It was amazing how the director’s trendy British accent dropped when his authority was questioned.
“Take care of her,” I ordered.
Courtney cowered as Vince neared. Not that I blamed her. He was huge, and he never spoke to anyone on set. If anything, he grunted in passing.
“He won’t hurt you,” I reassured. “He’s my manager. He’ll help you.”
As annoying as the man could be, he did everything I asked. Eventually. He did some other shit that I didn’t like, but that was just the father in him coming out.
Vince offered a hand to the lanky actress, who reluctantly threaded her tiny fingers in his. She stumbled over her heels when they went to walk, but he caught the frail blonde before she met the ground. He lifted her like a rag doll to his chest, careful to place his hands respectfully, a hard feat given the lingerie from wardrobe.
“We’re going to see the doctor,” he muttered, glaring at Chase before hobbling off.
“Are you trying to make my life miserable?” Chase sighed. “I’ve been more than accommodating given the circumstances.”
Bullshit. Moving filming to start at dawn some days was accommodating? I was sure having PAs spy on me was too. Fucking creep.
“You don’t have to be here,” I reminded, shrugging out of the stupid open button-down that revealed just enough skin to get women’s heart rates going. Courtney wasn’t the only piece of meat on set.
“Unfortunately, I’m the only one willing to handle you,” he fired back. “Seems like you only listen to your father.”
“I listen to no one,” I corrected with a laugh, watching Vince limp into the distance with Courtney. “And his name is Vince. Learn it.”
I didn’t flaunt our relationship around. I’d called him Vince for as long as I could remember. At some point, we’d fallen into the same pattern as me and Georgia. He was my manager, and it ended there. No holidays. No cards. No fatherly advice. Just business.
Chase hopped out of his chair and brushed an irritated hand over his khakis, taking a puff of dust with it.
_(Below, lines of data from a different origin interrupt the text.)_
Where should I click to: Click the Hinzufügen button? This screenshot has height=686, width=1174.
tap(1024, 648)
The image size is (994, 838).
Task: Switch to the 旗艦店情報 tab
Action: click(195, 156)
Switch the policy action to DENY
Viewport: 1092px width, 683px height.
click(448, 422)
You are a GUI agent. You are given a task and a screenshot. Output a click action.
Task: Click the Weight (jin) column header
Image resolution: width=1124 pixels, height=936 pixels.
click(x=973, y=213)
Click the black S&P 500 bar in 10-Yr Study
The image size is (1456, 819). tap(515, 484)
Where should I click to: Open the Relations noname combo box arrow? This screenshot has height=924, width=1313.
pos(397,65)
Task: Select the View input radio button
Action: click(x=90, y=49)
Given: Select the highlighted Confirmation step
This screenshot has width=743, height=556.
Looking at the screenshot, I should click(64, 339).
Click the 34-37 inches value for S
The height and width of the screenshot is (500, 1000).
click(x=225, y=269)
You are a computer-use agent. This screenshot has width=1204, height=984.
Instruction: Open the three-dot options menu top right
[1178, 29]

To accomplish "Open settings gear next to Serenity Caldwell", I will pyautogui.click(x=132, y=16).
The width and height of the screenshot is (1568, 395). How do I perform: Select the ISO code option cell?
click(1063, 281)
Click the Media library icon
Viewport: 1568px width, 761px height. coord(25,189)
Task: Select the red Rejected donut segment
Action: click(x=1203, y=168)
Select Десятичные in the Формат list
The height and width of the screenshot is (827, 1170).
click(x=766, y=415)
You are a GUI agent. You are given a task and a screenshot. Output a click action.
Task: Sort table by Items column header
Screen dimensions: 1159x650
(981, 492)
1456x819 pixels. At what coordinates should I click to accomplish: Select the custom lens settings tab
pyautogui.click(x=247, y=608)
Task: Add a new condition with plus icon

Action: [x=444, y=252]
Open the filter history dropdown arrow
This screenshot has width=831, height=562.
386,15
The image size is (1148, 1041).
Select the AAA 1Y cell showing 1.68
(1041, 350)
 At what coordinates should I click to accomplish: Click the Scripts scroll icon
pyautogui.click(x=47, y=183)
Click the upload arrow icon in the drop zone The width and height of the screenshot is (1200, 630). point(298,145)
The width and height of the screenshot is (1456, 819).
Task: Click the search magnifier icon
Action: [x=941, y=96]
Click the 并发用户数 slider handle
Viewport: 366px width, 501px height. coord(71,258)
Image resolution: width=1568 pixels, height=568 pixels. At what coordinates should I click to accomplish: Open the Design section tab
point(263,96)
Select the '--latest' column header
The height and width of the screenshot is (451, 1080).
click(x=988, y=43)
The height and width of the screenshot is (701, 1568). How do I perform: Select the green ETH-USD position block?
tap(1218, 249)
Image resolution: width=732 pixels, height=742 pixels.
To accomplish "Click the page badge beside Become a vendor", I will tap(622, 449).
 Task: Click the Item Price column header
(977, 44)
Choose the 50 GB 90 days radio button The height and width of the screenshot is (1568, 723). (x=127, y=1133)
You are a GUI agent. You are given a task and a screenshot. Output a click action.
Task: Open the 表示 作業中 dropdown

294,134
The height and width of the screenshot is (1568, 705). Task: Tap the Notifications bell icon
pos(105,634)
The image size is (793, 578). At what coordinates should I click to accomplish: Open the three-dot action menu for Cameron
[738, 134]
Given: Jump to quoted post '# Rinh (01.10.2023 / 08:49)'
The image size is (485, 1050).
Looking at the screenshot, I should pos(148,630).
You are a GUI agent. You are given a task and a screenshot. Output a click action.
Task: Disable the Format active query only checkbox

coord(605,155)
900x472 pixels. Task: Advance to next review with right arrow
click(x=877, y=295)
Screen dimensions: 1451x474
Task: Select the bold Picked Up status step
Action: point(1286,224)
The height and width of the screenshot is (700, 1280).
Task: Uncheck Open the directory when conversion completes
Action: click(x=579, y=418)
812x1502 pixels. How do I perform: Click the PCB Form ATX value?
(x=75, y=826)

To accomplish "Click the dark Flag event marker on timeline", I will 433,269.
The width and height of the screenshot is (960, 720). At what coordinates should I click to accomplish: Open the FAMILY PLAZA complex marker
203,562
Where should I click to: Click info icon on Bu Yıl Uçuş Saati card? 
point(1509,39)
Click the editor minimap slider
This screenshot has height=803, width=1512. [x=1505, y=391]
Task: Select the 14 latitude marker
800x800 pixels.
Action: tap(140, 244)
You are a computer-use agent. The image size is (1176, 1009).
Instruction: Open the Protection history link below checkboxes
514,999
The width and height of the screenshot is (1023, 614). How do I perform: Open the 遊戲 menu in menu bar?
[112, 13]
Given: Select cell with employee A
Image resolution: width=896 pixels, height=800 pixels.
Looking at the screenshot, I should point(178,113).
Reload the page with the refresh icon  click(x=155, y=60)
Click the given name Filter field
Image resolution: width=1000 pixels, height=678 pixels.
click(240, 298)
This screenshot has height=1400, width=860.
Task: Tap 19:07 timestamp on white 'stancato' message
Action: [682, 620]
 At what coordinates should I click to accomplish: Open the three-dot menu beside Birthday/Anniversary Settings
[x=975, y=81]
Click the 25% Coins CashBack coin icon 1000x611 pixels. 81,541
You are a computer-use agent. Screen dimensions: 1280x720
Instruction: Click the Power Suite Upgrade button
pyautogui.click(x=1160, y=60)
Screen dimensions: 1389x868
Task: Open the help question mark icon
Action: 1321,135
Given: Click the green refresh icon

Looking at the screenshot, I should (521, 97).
The damn clay seemed to blow in the air around our shooting site. “Look, we have a common goal: We want out of this godforsaken hellhole. The sooner we wrap up for the day, the sooner we can hit up the local bar, have some drinks, and score southern-fried pussy.”
“Well, it’s a wrap then, I guess,” I announced, tossing my discarded shirt at a nearby PA, who caught it before it landed in the red gravel. “Enjoy that southern-fried pussy, bud.”
As I walked toward my trailer, I prayed he’d choke on a southern-fried dick instead.
* * *
A cold shower cooled the urge to put Chase through a wall, though reality would still be waiting when the tap stopped.
TNK already had my dick in a vice, and I’d undeniably cranked it tighter by going after their latest director. Regardless of what was right, I’d yet again delayed filming.
Not that I felt bad. The girl needed help.
It was a miracle it’d taken an entire week to lash out at someone. Misery was around every corner on set.
Nothing felt right. Sleeping. Eating. Standing. Breathing. Life was out of sorts.
I’d memorized a chunk of the script, but none of it resonated. Any passion I’d had about Sinners had dried up.
After drying under a barely functioning AC vent, I pulled on shorts and headed into the living area of the trailer, a rundown version of my usual digs on set.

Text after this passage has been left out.